`/get` endpoint does not return the best match to the query

snejus commented 5 days ago

Hi @tranxuanthang, following your suggestion under https://github.com/beetbox/beets/pull/5406 I now attempt to find matching lyrics using the /get endpoint, and only perform /search if they could not be found.

Thanks to synced lyrics availableion this database, the other day I added lyrics display in my music widget, which depends on accurate timestamps, and I noticed that lyrics are out of sync for some tracks.

One of them was this track:

Artist: Armin van Buuren Feat. Laura V Title: Drowning (Avicii Remix) Album: A State Of Trance Classics 14 Duration: 473.0

I checked and found its lyrics were fetched using the /get endpoint:

$ curl https://lrclib.net/api/get \
  --url-query artist_name="Armin van Buuren Feat. Laura V" \
  --url-query track_name="Drowning (Avicii Remix)" \
  --url-query album_name="A State Of Trance Classics 14" | 
  jq '{albumName, artistName, trackName, duration}'

{
  "albumName": "Mirage (The Remixes) [Bonus Tracks Edition]",
  "artistName": "Armin van Buuren feat. Laura V",
  "trackName": "Drowning - Avicii Remix",
  "duration": 472.0
}

Note that I receive the same data when I provide the duration field:

$ curl https://lrclib.net/api/get \
  --url-query artist_name="Armin van Buuren Feat. Laura V" \
  --url-query track_name="Drowning (Avicii Remix)" \
  --url-query album_name="A State Of Trance Classics 14" \
  --url-query duration=473 | 
  jq '{albumName, artistName, trackName, duration}'

{
  "albumName": "Mirage (The Remixes) [Bonus Tracks Edition]",
  "artistName": "Armin van Buuren feat. Laura V",
  "trackName": "Drowning - Avicii Remix",
  "duration": 472.0
}

When I perform the search for the artist and title

curl https://lrclib.net/api/search \
  --url-query artist_name="Armin van Buuren Feat. Laura V" \
  --url-query track_name="Drowning (Avicii Remix)" | 
  jq 'map({id, albumName, artistName, trackName, duration})' | 
  table

I see the following data

The lyrics I'm after are under id 12429604, and it seems like it should be the closest match to my query. I can provide more examples if required.
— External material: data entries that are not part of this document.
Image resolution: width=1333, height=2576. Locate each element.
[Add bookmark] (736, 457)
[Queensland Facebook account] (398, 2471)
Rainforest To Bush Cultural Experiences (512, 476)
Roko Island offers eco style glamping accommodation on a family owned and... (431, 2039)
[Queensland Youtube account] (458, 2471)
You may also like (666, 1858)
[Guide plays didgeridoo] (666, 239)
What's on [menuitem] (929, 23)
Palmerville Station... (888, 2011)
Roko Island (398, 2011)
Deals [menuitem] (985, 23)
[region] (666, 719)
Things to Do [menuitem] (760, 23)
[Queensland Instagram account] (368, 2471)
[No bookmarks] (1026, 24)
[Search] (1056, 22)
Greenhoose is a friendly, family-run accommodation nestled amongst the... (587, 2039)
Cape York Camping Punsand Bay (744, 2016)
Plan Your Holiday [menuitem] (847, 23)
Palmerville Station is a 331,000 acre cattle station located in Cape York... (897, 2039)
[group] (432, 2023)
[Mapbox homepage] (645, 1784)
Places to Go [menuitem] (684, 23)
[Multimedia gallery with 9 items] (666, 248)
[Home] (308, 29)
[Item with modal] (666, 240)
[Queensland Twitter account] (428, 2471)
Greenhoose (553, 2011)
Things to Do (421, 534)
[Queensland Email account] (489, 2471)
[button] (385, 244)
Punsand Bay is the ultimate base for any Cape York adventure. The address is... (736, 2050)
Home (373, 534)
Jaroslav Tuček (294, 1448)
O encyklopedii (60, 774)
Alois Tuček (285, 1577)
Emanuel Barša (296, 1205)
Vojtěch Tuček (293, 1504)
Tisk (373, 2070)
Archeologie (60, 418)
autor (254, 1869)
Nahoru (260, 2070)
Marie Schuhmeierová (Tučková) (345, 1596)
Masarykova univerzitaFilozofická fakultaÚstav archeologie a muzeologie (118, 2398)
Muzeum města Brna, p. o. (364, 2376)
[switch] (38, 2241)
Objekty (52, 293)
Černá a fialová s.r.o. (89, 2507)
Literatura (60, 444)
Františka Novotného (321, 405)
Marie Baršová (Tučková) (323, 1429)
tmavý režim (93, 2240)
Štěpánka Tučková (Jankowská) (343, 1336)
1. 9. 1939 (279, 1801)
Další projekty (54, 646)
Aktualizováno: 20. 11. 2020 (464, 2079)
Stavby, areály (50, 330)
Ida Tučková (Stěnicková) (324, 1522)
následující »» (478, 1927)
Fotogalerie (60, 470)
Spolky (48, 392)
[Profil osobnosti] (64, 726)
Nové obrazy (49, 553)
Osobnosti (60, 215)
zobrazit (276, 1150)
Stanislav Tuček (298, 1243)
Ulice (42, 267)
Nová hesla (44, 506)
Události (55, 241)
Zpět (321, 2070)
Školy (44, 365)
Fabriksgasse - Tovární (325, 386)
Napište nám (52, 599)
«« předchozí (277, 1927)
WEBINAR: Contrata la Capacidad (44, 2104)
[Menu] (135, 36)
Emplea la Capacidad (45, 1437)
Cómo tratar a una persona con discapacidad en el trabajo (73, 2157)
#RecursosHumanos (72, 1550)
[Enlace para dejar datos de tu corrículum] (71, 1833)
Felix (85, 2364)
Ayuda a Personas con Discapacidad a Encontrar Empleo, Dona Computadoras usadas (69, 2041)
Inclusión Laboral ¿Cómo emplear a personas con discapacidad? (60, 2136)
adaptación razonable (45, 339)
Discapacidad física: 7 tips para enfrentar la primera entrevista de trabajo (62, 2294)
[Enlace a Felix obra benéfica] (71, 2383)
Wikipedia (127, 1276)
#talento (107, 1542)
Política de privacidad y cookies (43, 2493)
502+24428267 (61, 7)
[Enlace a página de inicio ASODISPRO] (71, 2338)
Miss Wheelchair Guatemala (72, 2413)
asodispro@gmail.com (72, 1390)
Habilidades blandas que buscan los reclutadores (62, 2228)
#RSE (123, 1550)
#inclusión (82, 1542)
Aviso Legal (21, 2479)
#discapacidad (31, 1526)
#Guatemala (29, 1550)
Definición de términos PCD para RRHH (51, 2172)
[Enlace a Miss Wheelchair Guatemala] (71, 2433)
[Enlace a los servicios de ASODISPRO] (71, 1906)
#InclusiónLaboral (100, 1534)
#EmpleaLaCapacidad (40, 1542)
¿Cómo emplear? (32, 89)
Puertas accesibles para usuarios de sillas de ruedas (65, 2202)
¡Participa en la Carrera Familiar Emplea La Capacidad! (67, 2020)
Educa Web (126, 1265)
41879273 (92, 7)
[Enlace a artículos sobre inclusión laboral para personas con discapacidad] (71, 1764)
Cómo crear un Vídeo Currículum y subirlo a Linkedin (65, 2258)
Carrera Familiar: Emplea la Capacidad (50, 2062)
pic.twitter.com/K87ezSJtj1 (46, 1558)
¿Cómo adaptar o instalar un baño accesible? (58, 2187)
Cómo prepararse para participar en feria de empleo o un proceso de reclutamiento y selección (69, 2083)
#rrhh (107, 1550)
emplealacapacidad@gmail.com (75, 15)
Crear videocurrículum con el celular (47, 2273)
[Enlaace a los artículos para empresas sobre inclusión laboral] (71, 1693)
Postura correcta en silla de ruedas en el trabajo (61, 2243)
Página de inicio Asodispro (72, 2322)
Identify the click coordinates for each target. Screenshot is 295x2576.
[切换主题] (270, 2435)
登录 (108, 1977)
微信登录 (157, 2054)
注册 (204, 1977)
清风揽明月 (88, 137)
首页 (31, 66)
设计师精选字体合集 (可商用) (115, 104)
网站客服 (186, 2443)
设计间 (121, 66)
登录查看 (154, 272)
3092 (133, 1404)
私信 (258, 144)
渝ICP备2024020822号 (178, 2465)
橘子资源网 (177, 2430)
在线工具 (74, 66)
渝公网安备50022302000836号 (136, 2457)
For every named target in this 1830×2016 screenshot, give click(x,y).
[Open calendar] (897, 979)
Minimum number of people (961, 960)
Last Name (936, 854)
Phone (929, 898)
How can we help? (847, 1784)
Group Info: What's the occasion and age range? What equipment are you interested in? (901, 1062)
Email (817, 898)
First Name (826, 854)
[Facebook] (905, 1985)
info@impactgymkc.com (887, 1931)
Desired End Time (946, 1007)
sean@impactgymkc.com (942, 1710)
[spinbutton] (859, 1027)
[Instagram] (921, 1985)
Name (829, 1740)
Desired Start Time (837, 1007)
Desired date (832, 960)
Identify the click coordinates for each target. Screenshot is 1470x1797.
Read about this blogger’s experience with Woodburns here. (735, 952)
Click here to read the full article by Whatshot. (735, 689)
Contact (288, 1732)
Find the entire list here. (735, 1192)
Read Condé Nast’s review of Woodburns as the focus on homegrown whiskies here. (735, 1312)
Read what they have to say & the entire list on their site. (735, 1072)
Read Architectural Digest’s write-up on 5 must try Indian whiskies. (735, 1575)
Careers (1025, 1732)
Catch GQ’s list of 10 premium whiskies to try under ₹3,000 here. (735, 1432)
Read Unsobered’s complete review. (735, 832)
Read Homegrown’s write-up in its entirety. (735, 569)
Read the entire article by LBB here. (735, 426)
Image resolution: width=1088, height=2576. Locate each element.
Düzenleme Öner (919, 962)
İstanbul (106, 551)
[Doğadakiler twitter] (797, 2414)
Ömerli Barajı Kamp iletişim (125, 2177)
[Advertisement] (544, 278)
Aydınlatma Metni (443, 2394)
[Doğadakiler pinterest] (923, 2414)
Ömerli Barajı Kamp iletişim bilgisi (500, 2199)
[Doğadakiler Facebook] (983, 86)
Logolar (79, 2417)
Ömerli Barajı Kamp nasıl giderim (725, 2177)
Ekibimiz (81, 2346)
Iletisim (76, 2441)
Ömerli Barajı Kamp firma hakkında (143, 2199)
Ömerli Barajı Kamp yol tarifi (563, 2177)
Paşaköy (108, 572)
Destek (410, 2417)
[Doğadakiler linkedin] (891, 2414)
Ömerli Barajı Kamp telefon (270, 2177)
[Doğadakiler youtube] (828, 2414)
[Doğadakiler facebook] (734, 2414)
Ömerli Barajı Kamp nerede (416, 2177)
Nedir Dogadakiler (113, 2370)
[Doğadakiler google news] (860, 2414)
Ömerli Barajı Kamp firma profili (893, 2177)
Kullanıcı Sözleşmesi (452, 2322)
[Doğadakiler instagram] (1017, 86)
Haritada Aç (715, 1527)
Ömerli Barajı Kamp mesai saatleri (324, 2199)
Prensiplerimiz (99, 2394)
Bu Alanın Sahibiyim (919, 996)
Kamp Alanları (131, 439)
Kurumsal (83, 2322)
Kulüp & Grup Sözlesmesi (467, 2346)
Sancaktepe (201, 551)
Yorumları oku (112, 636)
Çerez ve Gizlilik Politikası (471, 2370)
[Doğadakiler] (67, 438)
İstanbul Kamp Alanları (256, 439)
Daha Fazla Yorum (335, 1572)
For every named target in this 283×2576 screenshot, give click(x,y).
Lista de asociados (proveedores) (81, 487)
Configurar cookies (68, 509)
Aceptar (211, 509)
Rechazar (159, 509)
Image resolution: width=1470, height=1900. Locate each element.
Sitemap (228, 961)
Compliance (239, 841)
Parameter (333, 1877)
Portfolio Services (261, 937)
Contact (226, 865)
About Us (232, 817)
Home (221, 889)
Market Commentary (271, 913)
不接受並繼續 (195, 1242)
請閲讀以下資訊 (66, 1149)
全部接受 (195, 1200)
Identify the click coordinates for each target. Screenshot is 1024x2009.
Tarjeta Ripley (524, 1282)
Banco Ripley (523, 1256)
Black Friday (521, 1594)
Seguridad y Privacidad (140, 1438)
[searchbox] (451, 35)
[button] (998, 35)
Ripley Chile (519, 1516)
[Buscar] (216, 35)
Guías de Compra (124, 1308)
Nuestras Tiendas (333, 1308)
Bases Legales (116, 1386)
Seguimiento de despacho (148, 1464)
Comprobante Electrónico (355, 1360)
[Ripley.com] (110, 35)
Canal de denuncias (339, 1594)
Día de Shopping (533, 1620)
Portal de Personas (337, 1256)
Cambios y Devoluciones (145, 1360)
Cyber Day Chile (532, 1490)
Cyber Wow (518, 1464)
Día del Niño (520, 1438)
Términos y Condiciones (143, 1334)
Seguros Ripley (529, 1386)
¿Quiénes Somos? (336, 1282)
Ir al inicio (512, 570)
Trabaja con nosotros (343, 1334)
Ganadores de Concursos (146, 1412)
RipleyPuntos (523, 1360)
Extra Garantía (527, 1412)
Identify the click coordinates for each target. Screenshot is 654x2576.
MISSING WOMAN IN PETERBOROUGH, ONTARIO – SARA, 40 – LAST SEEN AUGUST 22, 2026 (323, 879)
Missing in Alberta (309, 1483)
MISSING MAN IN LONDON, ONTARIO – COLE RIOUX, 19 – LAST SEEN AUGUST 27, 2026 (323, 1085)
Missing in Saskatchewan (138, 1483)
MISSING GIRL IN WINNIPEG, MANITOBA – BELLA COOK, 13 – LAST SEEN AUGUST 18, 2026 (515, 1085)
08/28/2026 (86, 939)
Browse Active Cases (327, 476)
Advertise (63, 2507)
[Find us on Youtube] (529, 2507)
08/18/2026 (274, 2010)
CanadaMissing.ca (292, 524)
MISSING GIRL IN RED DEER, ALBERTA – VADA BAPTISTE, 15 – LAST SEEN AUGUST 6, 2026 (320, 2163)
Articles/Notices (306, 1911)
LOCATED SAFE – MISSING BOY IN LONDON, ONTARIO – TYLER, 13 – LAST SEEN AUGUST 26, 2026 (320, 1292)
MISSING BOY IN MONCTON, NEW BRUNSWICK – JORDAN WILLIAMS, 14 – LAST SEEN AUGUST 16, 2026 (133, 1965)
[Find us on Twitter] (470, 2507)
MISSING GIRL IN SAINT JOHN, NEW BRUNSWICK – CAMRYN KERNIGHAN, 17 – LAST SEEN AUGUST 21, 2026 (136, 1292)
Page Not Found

The results ranking algorithm I added in https://github.com/beetbox/beets/pull/5406 picks up the correct lyrics.

snejus commented 5 days ago

https://github.com/user-attachments/assets/598277b4-be15-4606-a51b-31646ae51c9e

That's the widget I mentioned, you can see how it depends on correct timestamps.

tranxuanthang commented 5 days ago

Your song album name is A State Of Trance Classics 14.

The track ID 12429604 album name is A State of Trance: Classics, Volume 14.

After normalizing, these became a state of trance classics 14 and a state of trance classics volume 14. Because of the extra word volume, LRCLIB doesn't consider the ID 12429604 a match. It then retry without album name, and you finally get the ID 1029622.

The best way to resolve this in my opinion is resubmitting the correct lyrics for your song's metadata, for example with LRCGET:

Find your song Drowning (Avicii Remix) in the LRCGET song list, then use the search lyrics feature for this song
Apply the matching lyrics (ID 12429604)
Resubmit the lyrics by going to Lyrics Editor > Publish

snejus commented 5 days ago

How come does it match album Mirage (The Remixes) [Bonus Tracks Edition] instead?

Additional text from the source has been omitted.